Trotz aller Spielfreude verbindet die beiden aber eine Gemeinsamkeit: Brennt es defensiv, können sie sich auch dort richtig gut durchsetzen. Im Vergleich zu früheren Jahren zeigt sich Flügelflitzer Frimpong diesbezüglich arg verbessert, gewinnt 48 Prozent seiner Zweikämpfe. Freigeist Grimaldo kommt sogar auf starke 53 Prozent gewonnene Duelle.

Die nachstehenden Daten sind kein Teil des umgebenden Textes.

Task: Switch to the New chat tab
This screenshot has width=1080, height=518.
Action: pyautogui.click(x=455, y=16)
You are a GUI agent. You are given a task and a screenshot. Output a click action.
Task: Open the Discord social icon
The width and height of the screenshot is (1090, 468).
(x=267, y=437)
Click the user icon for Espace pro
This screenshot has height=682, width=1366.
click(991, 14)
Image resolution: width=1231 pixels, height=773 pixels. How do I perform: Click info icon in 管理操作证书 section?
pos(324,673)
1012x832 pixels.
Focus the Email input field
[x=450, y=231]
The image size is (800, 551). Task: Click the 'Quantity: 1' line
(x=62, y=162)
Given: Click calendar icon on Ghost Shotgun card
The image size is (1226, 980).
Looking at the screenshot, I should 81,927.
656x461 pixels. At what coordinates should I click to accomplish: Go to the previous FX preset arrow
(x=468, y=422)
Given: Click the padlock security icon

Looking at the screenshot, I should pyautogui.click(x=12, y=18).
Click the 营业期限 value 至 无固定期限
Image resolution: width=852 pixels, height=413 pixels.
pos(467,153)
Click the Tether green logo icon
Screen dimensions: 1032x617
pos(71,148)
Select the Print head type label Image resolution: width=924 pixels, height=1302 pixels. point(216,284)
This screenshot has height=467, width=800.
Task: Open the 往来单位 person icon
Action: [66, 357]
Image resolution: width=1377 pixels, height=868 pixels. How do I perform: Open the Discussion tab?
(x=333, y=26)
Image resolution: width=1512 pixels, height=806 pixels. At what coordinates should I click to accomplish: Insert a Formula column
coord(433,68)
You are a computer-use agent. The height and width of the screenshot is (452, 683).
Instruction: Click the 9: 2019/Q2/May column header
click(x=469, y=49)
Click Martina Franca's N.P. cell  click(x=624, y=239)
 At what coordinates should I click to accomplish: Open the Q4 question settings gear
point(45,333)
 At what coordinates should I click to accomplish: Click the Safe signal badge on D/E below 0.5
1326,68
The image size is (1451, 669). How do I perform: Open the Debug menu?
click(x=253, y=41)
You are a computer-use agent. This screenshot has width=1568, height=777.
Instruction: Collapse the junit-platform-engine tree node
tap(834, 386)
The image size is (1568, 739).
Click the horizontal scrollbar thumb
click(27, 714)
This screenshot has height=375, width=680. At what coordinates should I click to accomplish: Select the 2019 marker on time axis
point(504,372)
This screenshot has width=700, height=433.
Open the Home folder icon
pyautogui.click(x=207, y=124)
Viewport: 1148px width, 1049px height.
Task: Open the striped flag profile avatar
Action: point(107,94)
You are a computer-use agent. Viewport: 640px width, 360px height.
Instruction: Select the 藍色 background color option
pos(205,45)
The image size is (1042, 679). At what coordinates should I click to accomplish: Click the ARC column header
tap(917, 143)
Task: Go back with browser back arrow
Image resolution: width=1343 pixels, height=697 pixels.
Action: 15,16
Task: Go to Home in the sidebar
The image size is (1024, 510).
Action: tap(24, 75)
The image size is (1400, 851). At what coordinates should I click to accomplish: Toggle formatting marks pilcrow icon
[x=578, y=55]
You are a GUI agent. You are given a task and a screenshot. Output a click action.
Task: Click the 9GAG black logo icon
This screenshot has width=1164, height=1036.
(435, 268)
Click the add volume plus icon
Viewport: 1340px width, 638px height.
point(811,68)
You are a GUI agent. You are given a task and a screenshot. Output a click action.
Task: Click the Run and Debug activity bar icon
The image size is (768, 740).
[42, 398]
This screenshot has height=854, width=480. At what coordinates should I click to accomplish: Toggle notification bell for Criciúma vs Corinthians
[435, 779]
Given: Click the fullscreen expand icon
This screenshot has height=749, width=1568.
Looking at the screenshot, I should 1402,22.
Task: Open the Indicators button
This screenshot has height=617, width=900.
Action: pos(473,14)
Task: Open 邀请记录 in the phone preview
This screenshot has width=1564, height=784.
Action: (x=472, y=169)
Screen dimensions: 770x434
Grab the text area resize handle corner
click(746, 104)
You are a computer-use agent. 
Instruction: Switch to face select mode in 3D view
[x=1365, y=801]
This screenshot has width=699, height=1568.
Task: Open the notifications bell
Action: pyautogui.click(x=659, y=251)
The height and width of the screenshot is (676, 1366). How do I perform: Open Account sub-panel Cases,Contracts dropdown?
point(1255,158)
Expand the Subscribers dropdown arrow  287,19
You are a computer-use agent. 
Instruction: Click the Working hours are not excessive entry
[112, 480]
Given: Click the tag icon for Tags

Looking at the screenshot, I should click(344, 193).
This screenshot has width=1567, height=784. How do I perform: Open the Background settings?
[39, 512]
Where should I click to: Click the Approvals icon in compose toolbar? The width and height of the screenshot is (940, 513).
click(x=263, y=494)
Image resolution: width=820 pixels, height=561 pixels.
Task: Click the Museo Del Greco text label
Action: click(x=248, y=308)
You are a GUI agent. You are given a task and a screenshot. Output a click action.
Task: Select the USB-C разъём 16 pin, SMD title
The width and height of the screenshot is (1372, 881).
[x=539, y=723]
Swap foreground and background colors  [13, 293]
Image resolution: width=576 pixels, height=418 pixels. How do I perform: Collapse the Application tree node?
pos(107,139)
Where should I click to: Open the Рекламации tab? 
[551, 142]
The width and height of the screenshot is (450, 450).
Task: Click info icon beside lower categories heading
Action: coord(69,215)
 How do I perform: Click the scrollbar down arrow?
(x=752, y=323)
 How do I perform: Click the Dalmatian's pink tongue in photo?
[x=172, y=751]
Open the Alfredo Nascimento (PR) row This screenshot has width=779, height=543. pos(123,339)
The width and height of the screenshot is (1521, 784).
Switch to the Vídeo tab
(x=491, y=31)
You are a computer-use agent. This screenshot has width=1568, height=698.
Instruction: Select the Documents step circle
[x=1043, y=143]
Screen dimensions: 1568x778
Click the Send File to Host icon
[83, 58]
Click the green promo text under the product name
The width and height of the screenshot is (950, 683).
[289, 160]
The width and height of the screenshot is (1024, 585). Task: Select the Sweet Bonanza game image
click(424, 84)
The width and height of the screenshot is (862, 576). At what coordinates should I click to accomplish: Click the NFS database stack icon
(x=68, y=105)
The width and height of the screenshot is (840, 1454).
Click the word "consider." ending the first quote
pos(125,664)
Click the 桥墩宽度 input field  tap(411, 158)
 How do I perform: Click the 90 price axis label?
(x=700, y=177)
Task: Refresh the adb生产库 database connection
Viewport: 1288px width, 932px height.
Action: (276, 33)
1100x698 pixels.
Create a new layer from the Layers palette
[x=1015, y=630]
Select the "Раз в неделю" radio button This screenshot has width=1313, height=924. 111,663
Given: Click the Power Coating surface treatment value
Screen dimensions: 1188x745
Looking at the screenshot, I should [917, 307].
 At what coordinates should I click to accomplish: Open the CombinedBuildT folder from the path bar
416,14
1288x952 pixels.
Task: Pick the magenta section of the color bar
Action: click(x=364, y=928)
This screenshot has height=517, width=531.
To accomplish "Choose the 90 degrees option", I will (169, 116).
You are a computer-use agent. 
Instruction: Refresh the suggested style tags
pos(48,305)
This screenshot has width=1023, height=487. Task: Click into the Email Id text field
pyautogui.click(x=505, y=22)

Frimpong blockt Meisterfrage ab

Doch so forsch die Rheinländer auf dem Platz sind, so verhalten sind die Töne noch abseits des Rasens. „Nein, nein, nein, nein, jetzt nicht. Ganz sicher. Jetzt nicht“, antwortete Frimpong auf die Frage eines Sky-Reporters, ob er nun über die Meisterschaft reden könne. „Wir können darüber sprechen, wenn wir noch fünf Spiele zu absolvieren haben.“

Mit besonderer Sorgfalt reagierte auch Alonso auf dieses mit Spannung erwartete Thema. Über den Titel zu sprechen, erklärte der Spanier, halte er zu diesem Zeitpunkt für „nicht intelligent“. Allerdings sind neben der Meisterschale auch noch Trophäen in der Europa League und im DFB-Pokal zu vergeben. Am Donnerstag kann Leverkusen gegen Qarabag Agdam (21 Uhr im LIVETICKER) international den nächsten Schritt machen.